*** Text excerpt

Still, the attention her company gets despite the fact that it has not yet produced a marketable drug is significant. There’s hardly a business or scientific publication that has not talked to Pfeifer. That has to do with the subject of its research: Alzheimer’s is scary. But it also has to do with Pfeifer herself, who does not fear publicity. She presents herself as a woman who knows that she stands out. Wearing a black leather jacket and a colourful top, she forms a marked contrast to the grey scientists in grey rooms which surround her. Casually, she talks about meeting Steve Jobs, the founder of Apple, and asking him how he became so successful at public presentation of his products. “His answer: practice, practice, practice. He practiced his presentations thousands of times.” Pfeifer does the same. She leaves nothing to chance.
Whether her vision can be realised is still unclear. Certainly, AC Immune could do with some good news. In 2016, it listed on the Nasdaq Stock Exchange in New York and raised 70,5 Million Dollars. But since then, the stock has lost a third of its value. According to Pfeifer, that is at least partly due to the expiry of the lock-up period during which new investors are prevented from selling their stock. “And we have to publicise our brand more effectively in the United States”, says Pfeifer.

******
*** Information provided

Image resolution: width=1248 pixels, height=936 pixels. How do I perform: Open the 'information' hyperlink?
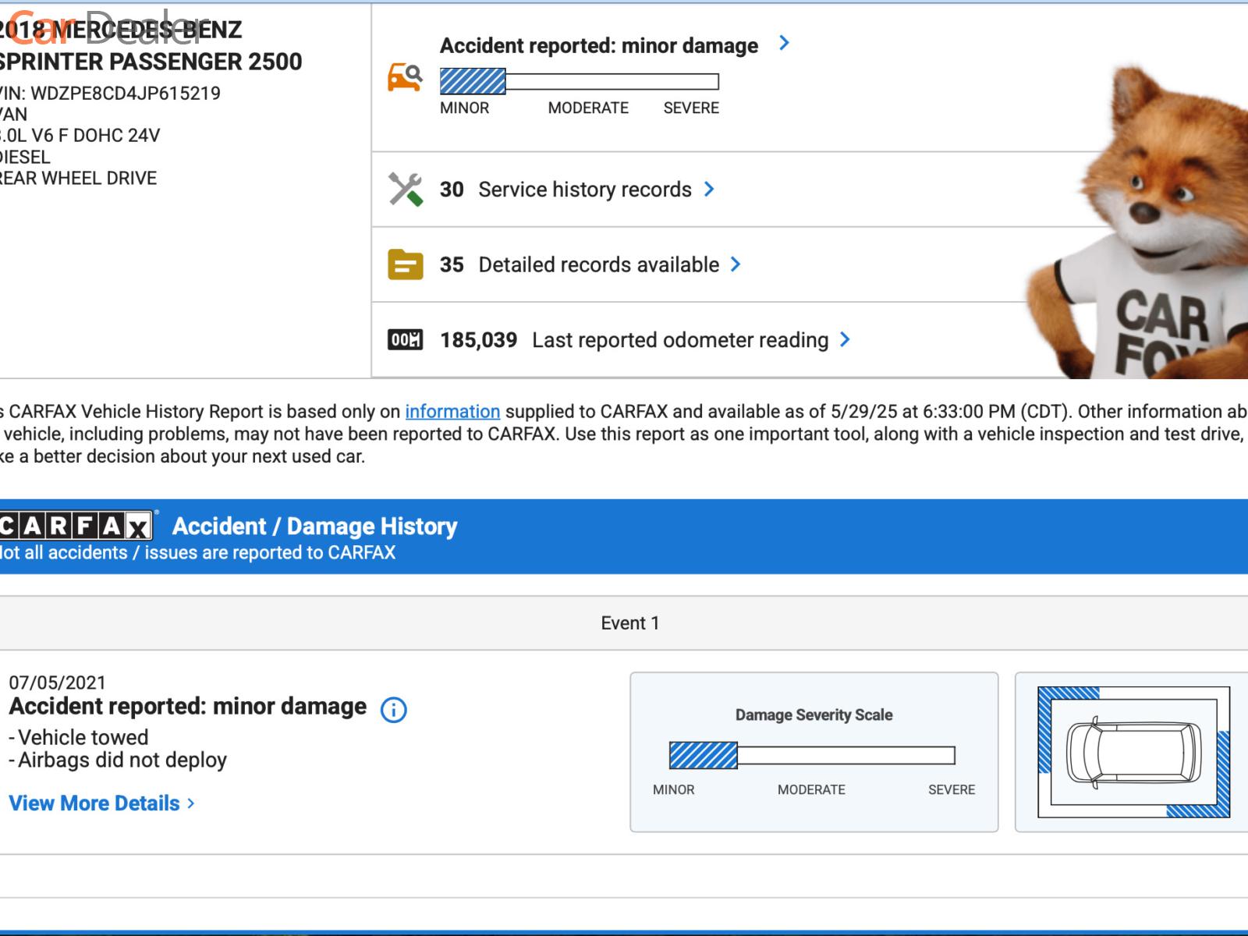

******
*** Information provided

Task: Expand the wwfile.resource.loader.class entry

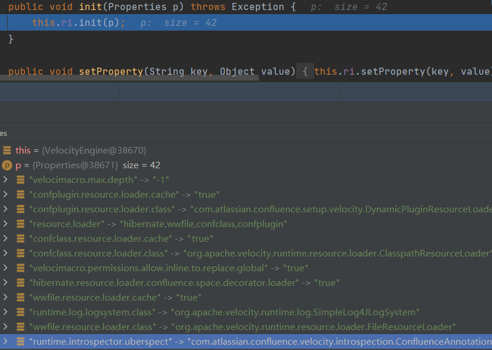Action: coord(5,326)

******

■ Assignment 1: Copy everything in the text about AC Immune from "Still, the attention" down to "nothing to chance.".
■ Assignment 2: According to the text about AC Immune, on which stock exchange did the company list in 2016?
■ Assignment 3: Write the next part of the text about AC Immune, picking up after its last sentence.
The entries have nothing to do with what comes next.

■ Answer space 1:
Still, the attention her company gets despite the fact that it has not yet produced a marketable drug is significant. There’s hardly a business or scientific publication that has not talked to Pfeifer. That has to do with the subject of its research: Alzheimer’s is scary. But it also has to do with Pfeifer herself, who does not fear publicity. She presents herself as a woman who knows that she stands out. Wearing a black leather jacket and a colourful top, she forms a marked contrast to the grey scientists in grey rooms which surround her. Casually, she talks about meeting Steve Jobs, the founder of Apple, and asking him how he became so successful at public presentation of his products. “His answer: practice, practice, practice. He practiced his presentations thousands of times.” Pfeifer does the same. She leaves nothing to chance.

■ Answer space 2: The Nasdaq Stock Exchange in New York.

■ Answer space 3:
In addition, setbacks suffered by other companies in Alzheimer’s research have affected the value of AC Immune. In 2016, the company suffered a loss of one million Swiss Francs (1,06 million US Dollars), in the first nine months of 2017 the loss mounted to 25 million Francs (26,6 million Dollars). But she is not worried about that. “Our financial results are not that important. They will remain irregular until our drugs come to market”, she says.
As a woman at the head of a company, Pfeifer automatically stands out. In Switzerland, only 12 percent of top management is made up of women. “In my career, I have often been in situations where I was the only woman”, Pfeifer says. It was not easy, and she is convinced that young women today need to be assisted to reach the top. “Above all, they need one thing: positive role models.” She herself never had such a role model – and initially did not want to be one. “It went against the grain for me to be declared a role model”, she says. “But now I have realised how important that is for other women.” One of the women working for once said that she believes in her own prospect of a successful career because she can follow Pfeifer’s example.
Pfeifer is married, has no children. But she is convinced that even with a family she would have made it to the top. And that this should also be possible for women working in her company. “The times when women had to make a choice between work and family are over.”
But her decisiveness on the issue probably ignores some of its complexity. Not all women have bosses who want to promote a balance between work and family life. And Pfeifer herself had to make many sacrifices during the course of her career. “I work hard, travel a lot. My social life has suffered as a result.” But her family always had top priority, she says: “I always have time for them.”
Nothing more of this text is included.